BEGIN Exercise passage
Her butoh dance lineage is descended from study with Yukio Waguri and incorporates classical voice technique studies with Claudia Friedlander.
In the year 2007, Edoheart undertook intensive collaborations with sound artist Toshio Bing Kajiwara and butoh artist Vangeline, premiering the second production of her Fire Butoh Series (Fire Butoh 2) at Grace Exhibition Space.
In 2008, she toured extensively with the notable Estonian performance art group, Non Grata. It was in this time that Edoheart began to call her butoh style “Butoh-Vocal Theatre”.
Edoheart is the first African performer of butoh and also the originator of the style of butoh-vocal theatre, which integrates singing, talking and experimental vocalizations with butoh.
Currently completing a Master’s degree in Performance Studies (rhetoric, theory and philosophy) at NYU, her thesis works focus on elucidating phenomenologies that include her butoh-vocal theatre style.
Edoheart is the first artist to use the term, “butoh-voice”. She is also a choreographer and teacher of butoh.
Some of her students have been Michael Freeman, Douglas Allen, Laura Russello, Jorge Rojas, Rosamond S. King, Paunika Jones, Bryant Keller, and Wura Natasha Ogunji.
As a musician, Edoheart’s sound is sometimes African-folk in the spirit of Miriam Makeba but Edoheart also has a noisy, unpredictable side, as in her song “Harmony” which features a wild, free-improvisation vocalization over drum-machine reverb.
Her free music singles on the netlabel Clinical Archives have been downloaded over 10,000 times each in only 3 weeks.
END Exercise passage
Task set:
a) Decide whether each statement agrees with the Edoheart biography, answering yes or no and quoting the words that settle it: (i) Edoheart toured with Non Grata in 2007; (ii) Fire Butoh 2 premiered at Grace Exhibition Space; (iii) Edoheart's classical voice technique studies were with Yukio Waguri.
b) According to the Edoheart biography, which netlabel released her free music singles?
BEGIN Data extract
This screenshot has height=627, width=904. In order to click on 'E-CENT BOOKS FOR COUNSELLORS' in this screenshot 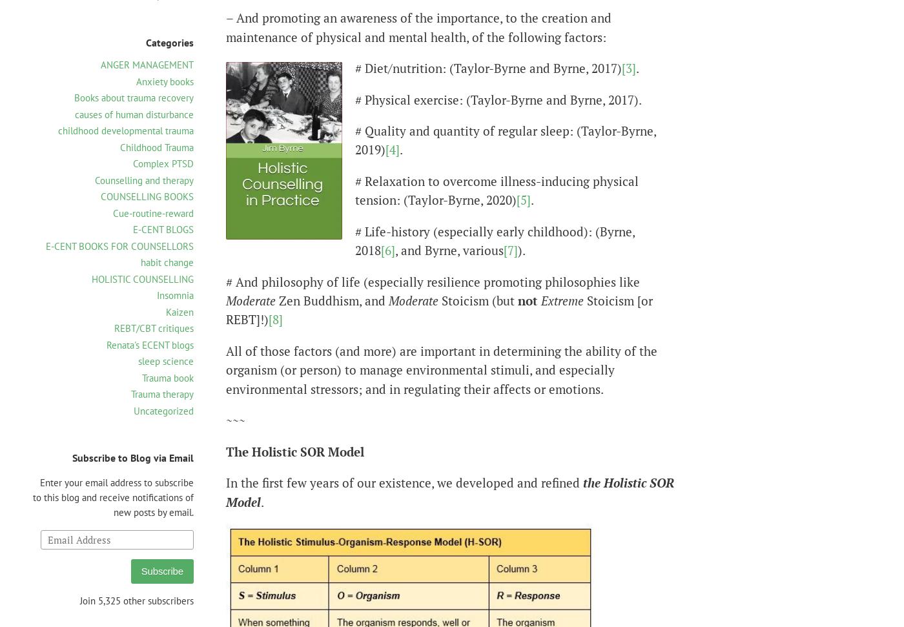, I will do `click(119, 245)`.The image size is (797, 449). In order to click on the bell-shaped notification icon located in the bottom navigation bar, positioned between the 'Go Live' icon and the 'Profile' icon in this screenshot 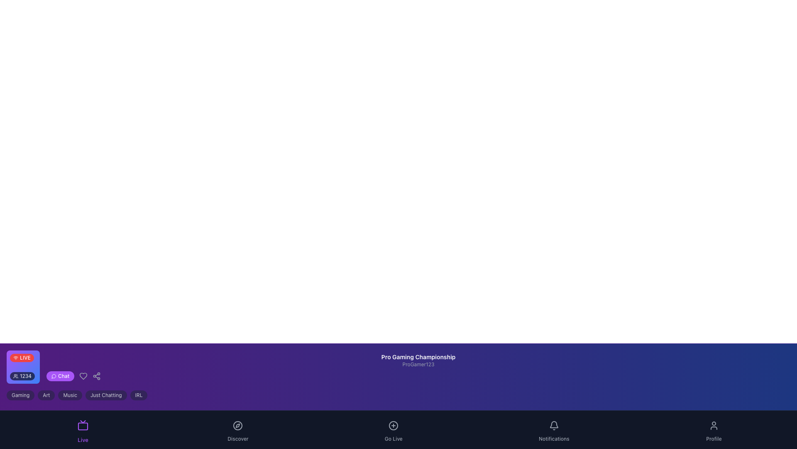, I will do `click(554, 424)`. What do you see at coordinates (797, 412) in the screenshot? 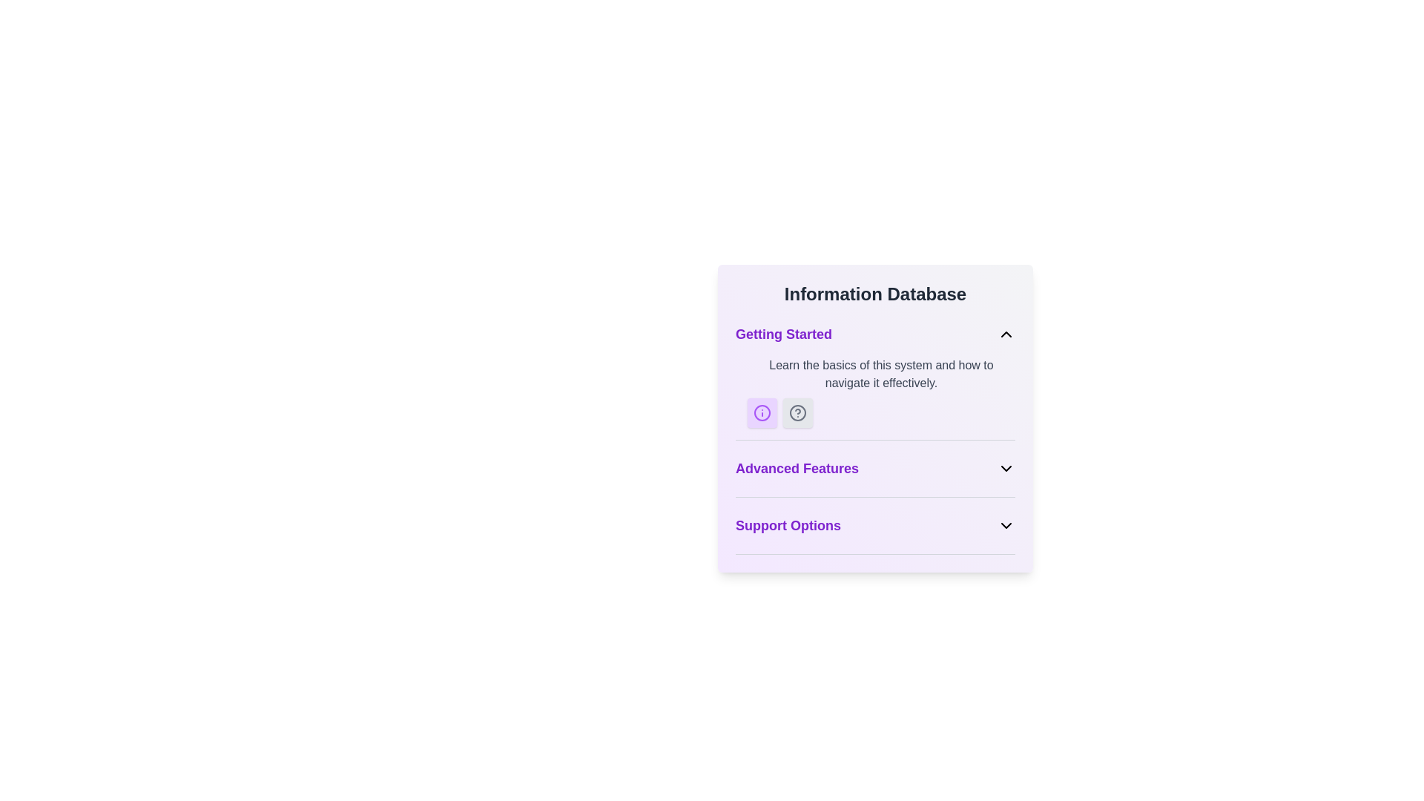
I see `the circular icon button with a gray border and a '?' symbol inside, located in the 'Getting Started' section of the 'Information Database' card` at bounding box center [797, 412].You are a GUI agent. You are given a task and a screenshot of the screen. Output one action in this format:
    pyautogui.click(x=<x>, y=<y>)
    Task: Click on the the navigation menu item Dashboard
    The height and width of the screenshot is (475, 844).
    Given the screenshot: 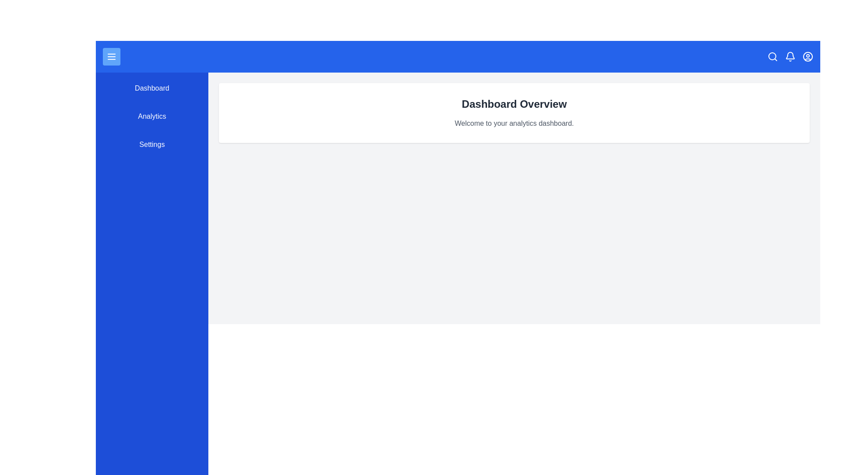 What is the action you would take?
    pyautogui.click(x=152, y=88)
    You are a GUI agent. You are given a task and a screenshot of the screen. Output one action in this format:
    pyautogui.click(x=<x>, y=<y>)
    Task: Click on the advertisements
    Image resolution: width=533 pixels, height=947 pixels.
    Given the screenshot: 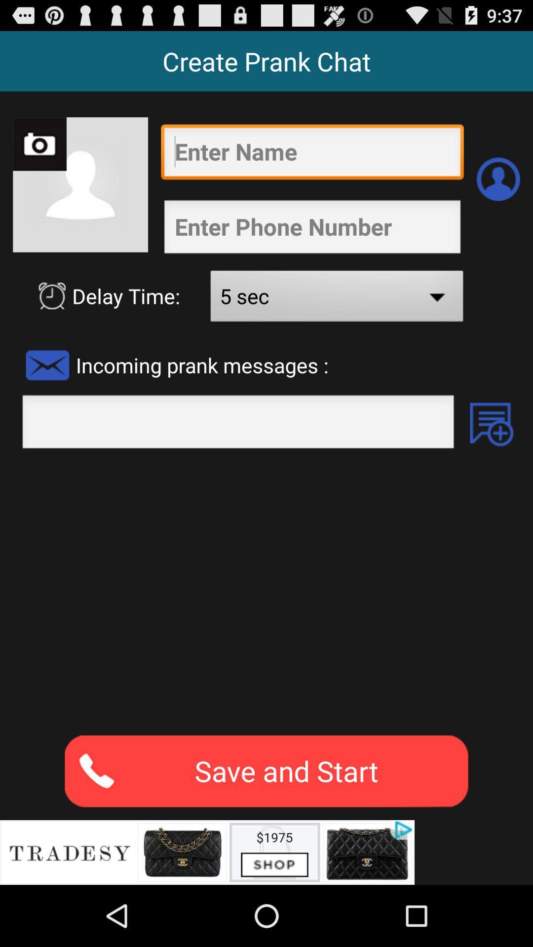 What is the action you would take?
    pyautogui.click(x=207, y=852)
END Data extract
Exercise solutions:
a)
(i) No: "In 2008, she toured extensively with the notable Estonian performance art group, Non Grata."
(ii) Yes: "premiering the second production of her Fire Butoh Series (Fire Butoh 2) at Grace Exhibition Space."
(iii) No: "incorporates classical voice technique studies with Claudia Friedlander."

b) Clinical Archives.